You can perform the following at home:
- It’s critical to become acquainted with your pet’s oral cavity. You should touch and examine your pet’s mouth from a young age, looking for odd lesions or regions of pain.
- Tartar and bacteria build-up are reduced by oral rinse and brushing. Use only pet-safe toothpastes and rinses, as human products can be dangerous to your pet.
- Giving your cat oral chews made exclusively for oral health is a simple and effective technique to help decrease tartar buildup on the teeth. When using dental chews, keep an eye on your pet to avoid choking.
What can your veterinarian do to assist you:
- Every wellness appointment should include an oral examination by your veterinarian to examine your pet’s oral health.
- They’ll assess if your pet needs a general anaesthesia dental cleaning or a non-anesthetic dental cleaning.
- Dental cleanings should be done on a regular basis to maintain your pet healthy and pain-free.
- Periodic dental x-rays are also recommended to reveal any hidden dental illness beneath the gum line.

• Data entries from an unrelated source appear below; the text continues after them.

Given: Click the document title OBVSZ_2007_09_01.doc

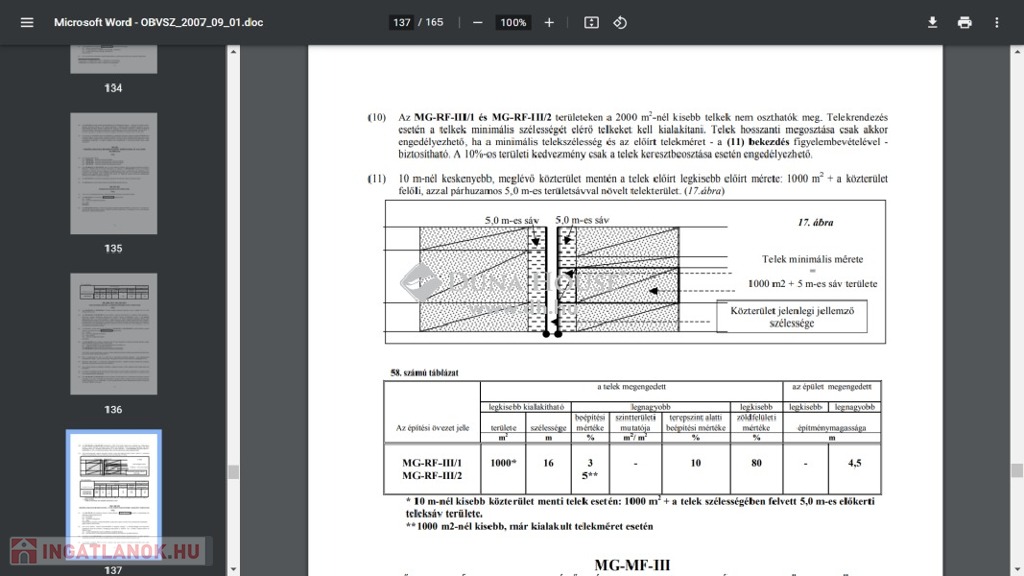Looking at the screenshot, I should pyautogui.click(x=158, y=22).
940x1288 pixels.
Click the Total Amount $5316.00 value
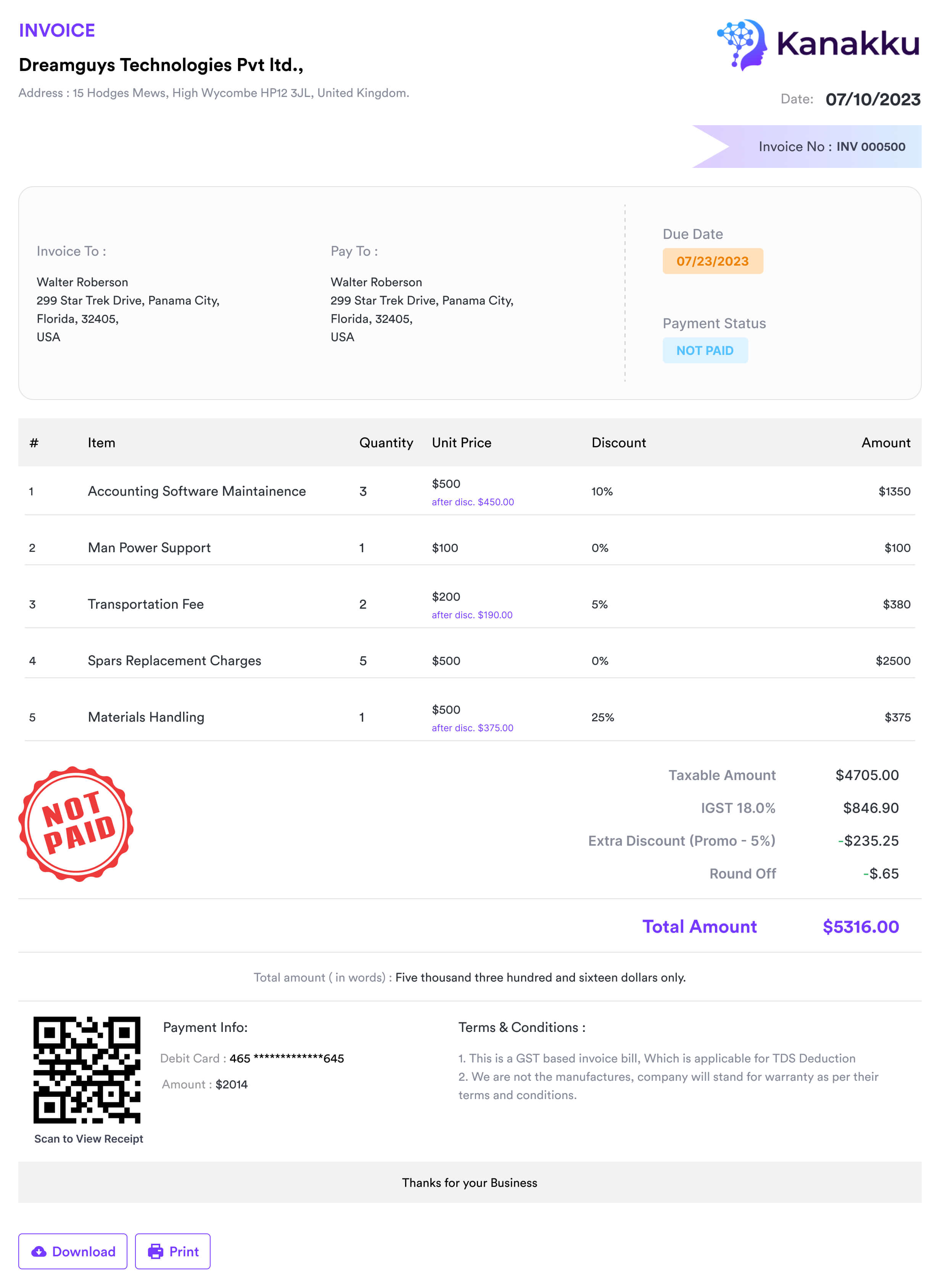860,927
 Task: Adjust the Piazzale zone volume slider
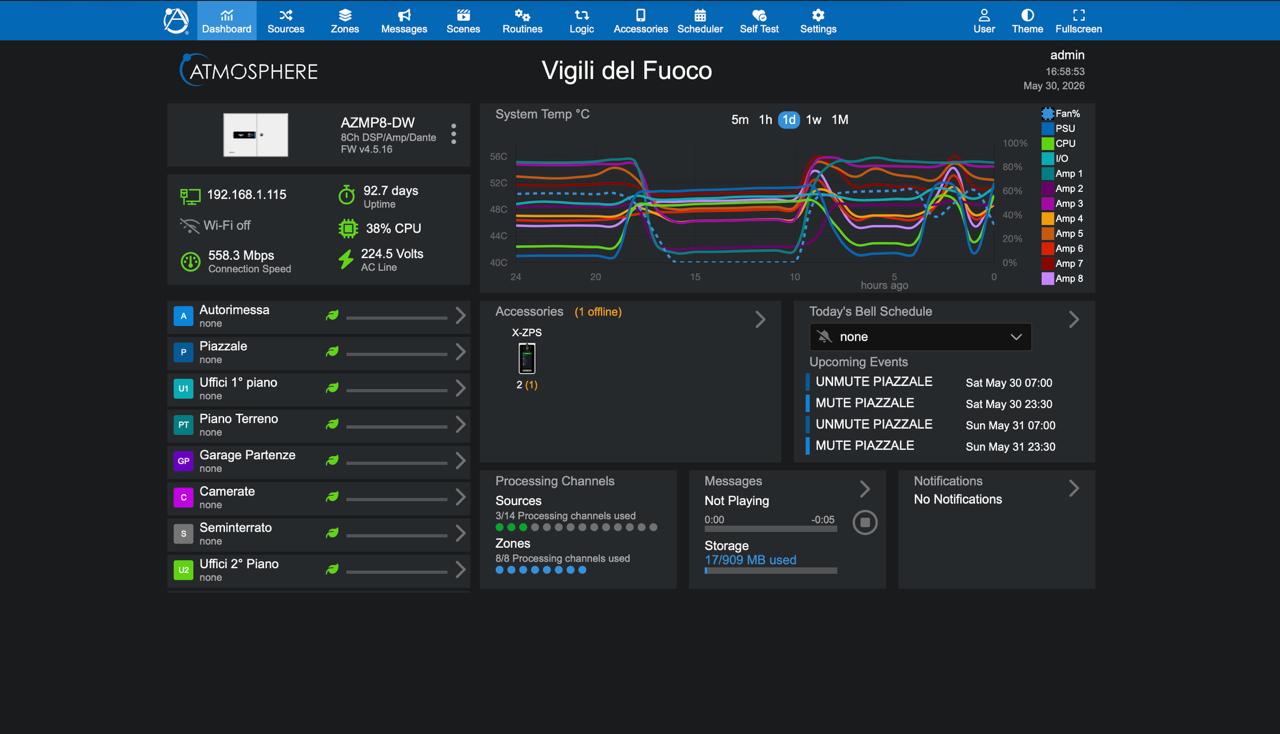click(397, 354)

When your pet is displaying signs of advanced dental disease, anesthetic dental cleanings are required. While your pet is under anesthesia, full mouth x-rays can be performed to detect any pathology below the gum line. A dental cleaning that is performed without the use of anesthetic is known as a non-anesthetic dental procedure. The non-anesthetic method is an excellent choice for preventative care. Not all pets, however, are good candidates for this operation, and your veterinarian will decide which choice is best for your pet based on their overall health.
Please be advised that dental cleanings are a medical operation that should always be conducted in a veterinary facility under the direct supervision of a professional veterinarian for your pet’s safety and health. Having your pet’s teeth cleaned outside of a veterinary hospital carries the potential of being dangerous and even lethal to your pet.